It opened on 5 December 1898 with a performance of The Little Minister by Frederick Harrison; it was performed by the theatrical company of Cyril Maude. The foundation stone was dedicated by the actress Mrs Kendal on 15 November 1898.

The theatre's horseshoe-shaped auditorium was 60 feet (18 metres) wide and two-tiered, with the Circle on the first tier and the Gallery on the second above that. The stage was 53 feet (16 m) in height from the floor to the grid and 37 feet (11 m) in depth. Below the stage was a large scene dock, a properties room, large cellars and a mezzanine floor. The theatre could seat 1,800 patrons and had electrical lighting throughout, with gas as an additional system.

The Grand Theatre was a "legitimate" theatre as it was a venue for plays, dramas and pantomimes performed by touring theatrical companies as opposed to music hall or variety acts. Among the performers to appear at the theatre were Sarah Bernhardt and Henry Irving. In 1904 Ellen Terry and her daughter Edith Craig appeared at the theatre in Much Ado About Nothing. The actor and theatre impresario Alfred Denville produced repertory plays at the Grand Theatre during the 1930s, and among the many actors who appeared in his productions at that time was Peter Cushing, who stayed with the company for about nine months. Early in its history the theatre was equipped to show bioscope films, with films of local events of interest being screened on 31 May 1902. On 2 July 1913 five short Kinemacolor films were shown.

DATA UNDER STUDY:
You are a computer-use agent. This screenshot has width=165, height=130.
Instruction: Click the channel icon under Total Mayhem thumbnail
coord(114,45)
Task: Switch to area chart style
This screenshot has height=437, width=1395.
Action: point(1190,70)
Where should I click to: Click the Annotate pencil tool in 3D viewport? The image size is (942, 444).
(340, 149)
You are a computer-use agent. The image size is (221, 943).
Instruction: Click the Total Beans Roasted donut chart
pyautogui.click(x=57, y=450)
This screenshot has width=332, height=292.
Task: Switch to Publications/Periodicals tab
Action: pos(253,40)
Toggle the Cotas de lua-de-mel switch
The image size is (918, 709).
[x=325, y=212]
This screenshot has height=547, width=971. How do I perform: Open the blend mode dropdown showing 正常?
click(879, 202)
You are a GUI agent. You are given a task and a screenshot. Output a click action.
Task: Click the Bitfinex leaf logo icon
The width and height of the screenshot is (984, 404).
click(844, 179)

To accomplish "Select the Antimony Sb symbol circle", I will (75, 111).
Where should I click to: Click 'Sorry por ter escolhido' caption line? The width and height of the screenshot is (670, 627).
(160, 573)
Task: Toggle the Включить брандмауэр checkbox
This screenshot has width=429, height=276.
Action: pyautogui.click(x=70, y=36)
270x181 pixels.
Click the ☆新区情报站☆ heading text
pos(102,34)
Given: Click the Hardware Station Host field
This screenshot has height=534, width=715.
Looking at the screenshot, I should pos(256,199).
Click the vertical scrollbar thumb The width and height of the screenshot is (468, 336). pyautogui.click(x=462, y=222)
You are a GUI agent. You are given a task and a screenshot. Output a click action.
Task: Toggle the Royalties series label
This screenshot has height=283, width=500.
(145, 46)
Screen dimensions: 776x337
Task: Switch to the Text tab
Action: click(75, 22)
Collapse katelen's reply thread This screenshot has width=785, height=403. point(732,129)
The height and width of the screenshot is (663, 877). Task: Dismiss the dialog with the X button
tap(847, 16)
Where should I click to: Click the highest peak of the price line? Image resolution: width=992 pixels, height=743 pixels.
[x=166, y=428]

PROMPT 1:
In the Grand Theatre passage, how many patrons could the theatre seat?
PROMPT 2:
Resume the passage on the Grand Theatre after its final sentence.

EXERCISE OUTPUT 1:
1,800

EXERCISE OUTPUT 2:
Poster advertising an appearance by comedy duo Morecambe and Wise (1957)

The Grand Theatre became "The New Hippodrome" from 25 March 1939 until 14 September 1940, when it closed. It was used to provide accommodation for soldiers during World War II. With the end of war the theatre was renovated and, under its old name of the Grand Theatre, hosted dramas with its resident repertory company. As audiences dwindled in the 1950s as television became more popular, the theatre featured more striptease shows. The theatre finally closed in 1959 and was demolished in 1960. Marland House, a large commercial office block in the Brutalist style was constructed on the site in 1963 providing offices for local social services. On the demolition of this in about 2016 a new Marland House was built providing student accommodation for the nearby University of Southampton.